■ Dataset ■
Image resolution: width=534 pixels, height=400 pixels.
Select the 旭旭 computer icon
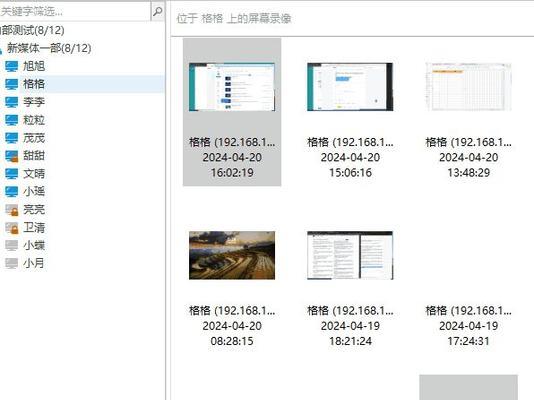11,66
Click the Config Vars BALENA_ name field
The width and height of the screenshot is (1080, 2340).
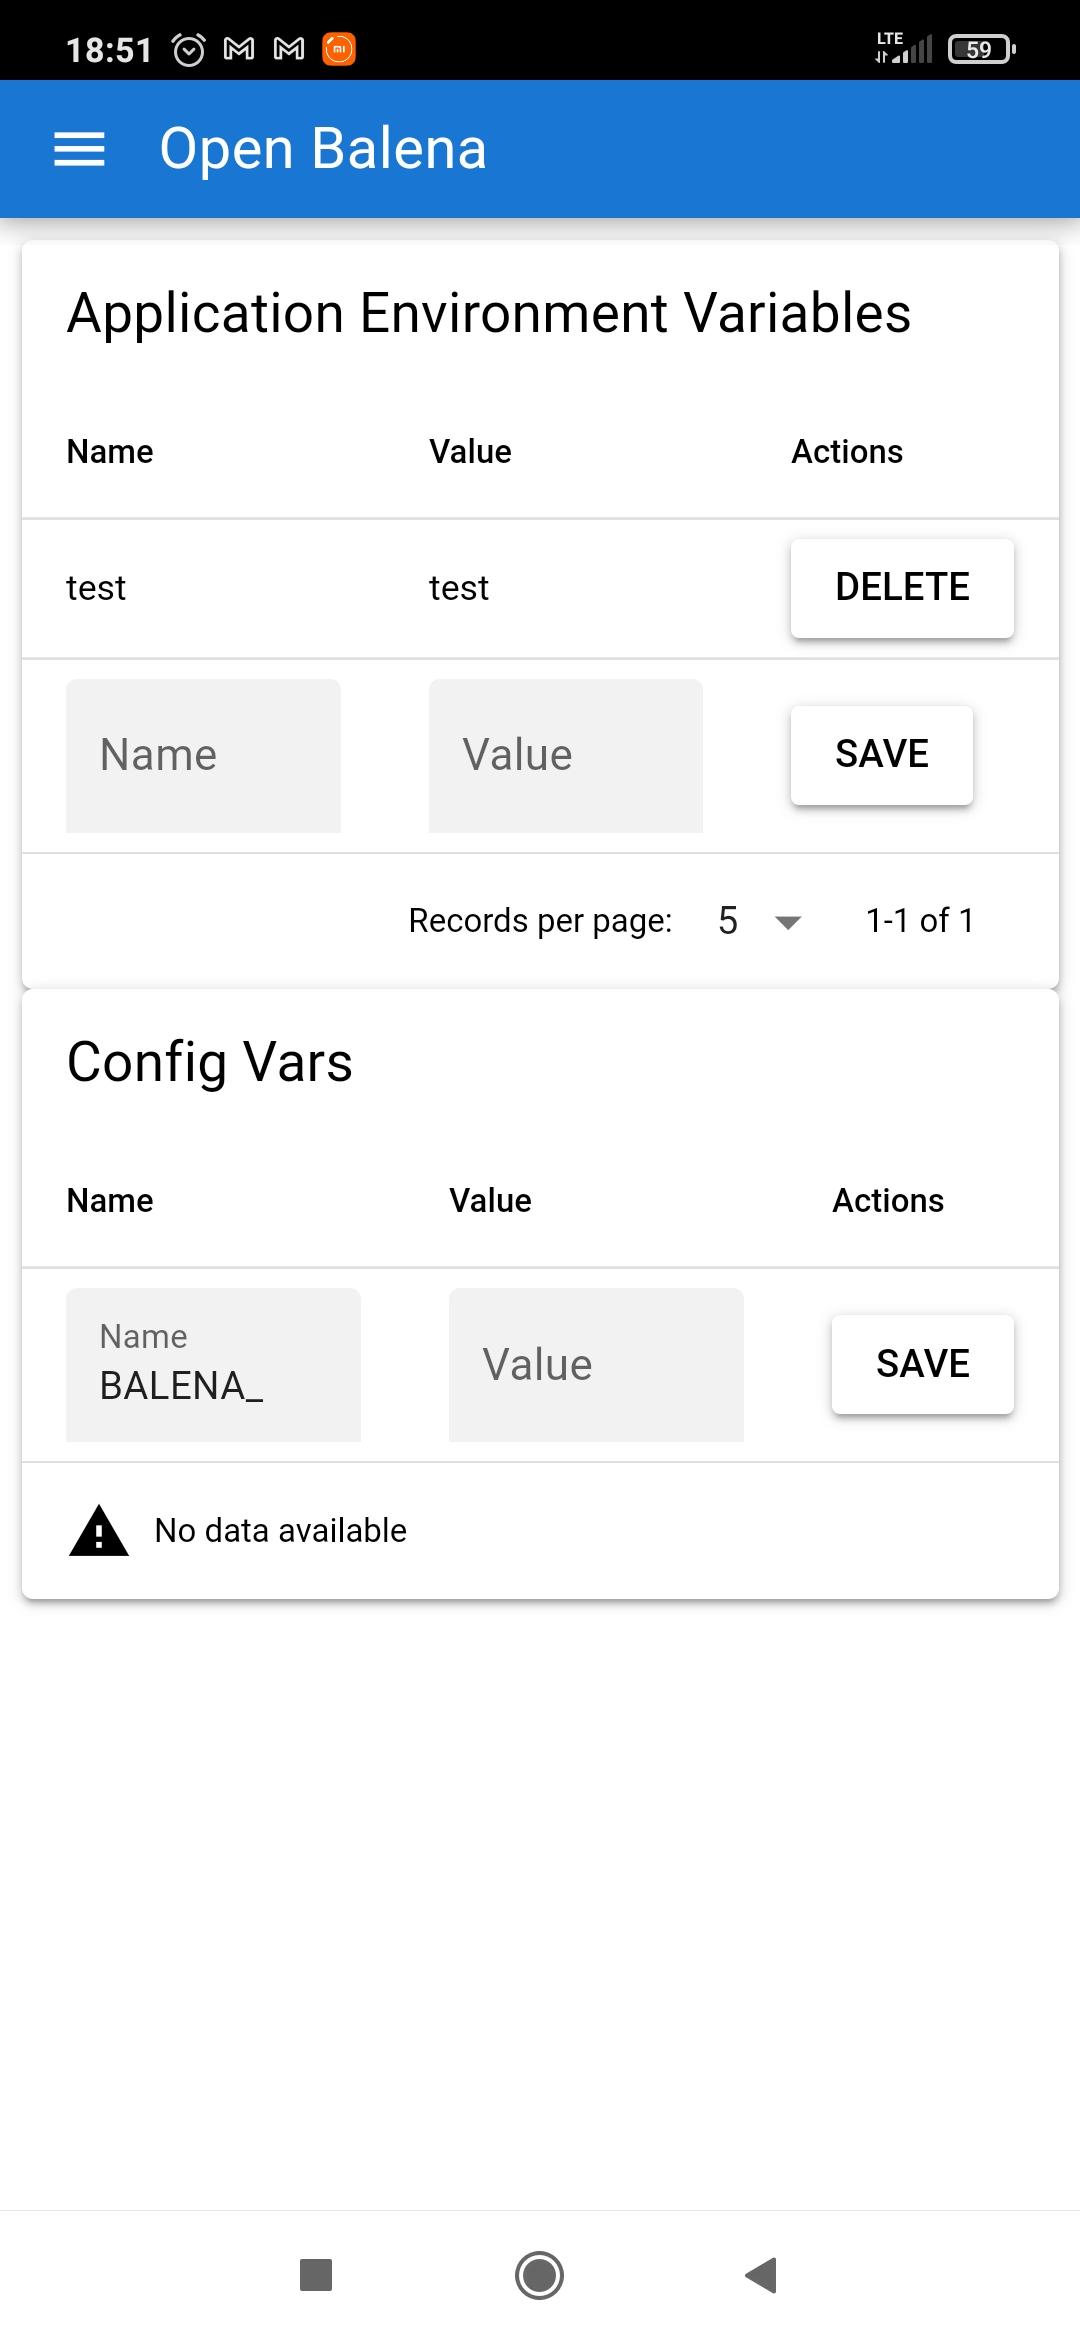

■ Task description ■
All entries must be output exactly as they stand, and every picture must be left out.

■ Solution for this task ■
Image resolution: width=534 pixels, height=400 pixels.
Select the 旭旭 computer icon
11,66
Click the Config Vars BALENA_ name field
The width and height of the screenshot is (1080, 2340).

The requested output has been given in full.